The problem with older book values is that they clumped all fava beans under one name. Today, we know there are new varieties with fewer anti-nutritional factors that can be used at higher levels, but books have not been updated. In fact, such books are no longer being published. There is no current book on feed ingredients alone in the English-speaking world. Why? Because it takes authority and risk to propose such values to an unknown audience that may misuse such values.

For example, an experienced nutritionist using two offensive ingredients, say fava beans and linseed meal, would be hesitant to use maximum values for both as the burden to the animal might be too much. And, there are so many other variables to consider, the most important of which is lack of sufficient characterization.

In the world of the internet

Literature research and advice from authority sources remains now the only option for those who want to use less conventional ingredients. To this end, blogs like those posted frequently by experts in feed ingredients are useful, but again they should be taken as starting points of discussion with an experienced nutritionist.

Journal papers presenting scientific research should not be used in isolation by feed professionals.
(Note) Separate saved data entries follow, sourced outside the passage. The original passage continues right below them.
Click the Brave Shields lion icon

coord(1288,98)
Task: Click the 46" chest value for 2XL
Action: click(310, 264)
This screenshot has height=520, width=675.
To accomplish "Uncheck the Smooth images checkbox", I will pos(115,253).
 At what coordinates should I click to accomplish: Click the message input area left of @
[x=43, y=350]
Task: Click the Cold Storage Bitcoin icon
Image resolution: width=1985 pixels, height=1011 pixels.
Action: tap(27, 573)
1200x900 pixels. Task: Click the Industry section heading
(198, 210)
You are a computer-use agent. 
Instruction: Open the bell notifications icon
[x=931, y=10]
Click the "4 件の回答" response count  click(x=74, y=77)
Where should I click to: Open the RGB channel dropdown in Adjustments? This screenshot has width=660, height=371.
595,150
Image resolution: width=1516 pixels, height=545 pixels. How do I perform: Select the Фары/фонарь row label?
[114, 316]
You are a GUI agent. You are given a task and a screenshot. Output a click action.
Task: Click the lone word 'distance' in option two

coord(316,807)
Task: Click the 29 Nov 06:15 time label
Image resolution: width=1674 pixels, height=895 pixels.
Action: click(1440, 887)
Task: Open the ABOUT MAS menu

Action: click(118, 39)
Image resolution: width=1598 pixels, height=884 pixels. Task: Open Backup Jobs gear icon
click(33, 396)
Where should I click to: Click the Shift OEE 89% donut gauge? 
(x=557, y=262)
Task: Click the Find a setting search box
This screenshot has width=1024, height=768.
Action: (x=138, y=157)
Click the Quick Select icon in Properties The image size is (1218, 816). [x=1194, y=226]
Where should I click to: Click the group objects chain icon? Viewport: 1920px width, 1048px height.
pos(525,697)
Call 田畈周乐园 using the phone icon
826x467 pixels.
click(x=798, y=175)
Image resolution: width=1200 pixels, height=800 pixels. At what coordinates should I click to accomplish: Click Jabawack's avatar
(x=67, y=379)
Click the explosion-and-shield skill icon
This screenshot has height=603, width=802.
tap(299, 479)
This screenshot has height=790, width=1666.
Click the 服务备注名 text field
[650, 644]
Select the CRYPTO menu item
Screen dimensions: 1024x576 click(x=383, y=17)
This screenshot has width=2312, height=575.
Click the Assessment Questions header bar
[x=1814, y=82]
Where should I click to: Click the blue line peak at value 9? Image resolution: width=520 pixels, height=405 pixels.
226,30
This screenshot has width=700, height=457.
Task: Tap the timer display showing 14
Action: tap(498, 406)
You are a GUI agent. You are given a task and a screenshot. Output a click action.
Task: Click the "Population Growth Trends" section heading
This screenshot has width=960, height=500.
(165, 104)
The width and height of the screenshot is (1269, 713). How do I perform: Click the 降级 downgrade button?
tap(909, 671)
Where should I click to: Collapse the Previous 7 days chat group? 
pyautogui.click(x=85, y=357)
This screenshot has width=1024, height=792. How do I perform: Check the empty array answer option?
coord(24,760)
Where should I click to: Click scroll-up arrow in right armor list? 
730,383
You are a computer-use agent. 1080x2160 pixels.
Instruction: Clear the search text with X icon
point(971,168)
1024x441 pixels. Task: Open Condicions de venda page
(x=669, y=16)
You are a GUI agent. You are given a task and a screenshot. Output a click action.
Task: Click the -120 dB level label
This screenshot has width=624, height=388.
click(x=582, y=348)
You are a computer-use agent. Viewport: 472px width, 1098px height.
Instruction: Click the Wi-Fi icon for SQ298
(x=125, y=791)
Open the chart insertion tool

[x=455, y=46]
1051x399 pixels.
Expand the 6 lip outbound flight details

These reports are meant to be collated by experienced nutritionists and a final decision is to be made based on multiple reports and also experiences.

There is a difference between an experimental setup and its results that apply to the specific setup and the more generic approach required in the commercial application of these findings. In the end, nutritionists will have accumulated enough information and experience to prepare their own ingredient minimum-maximum constraints, but these need to be constantly evaluated as ingredients continue to evolve.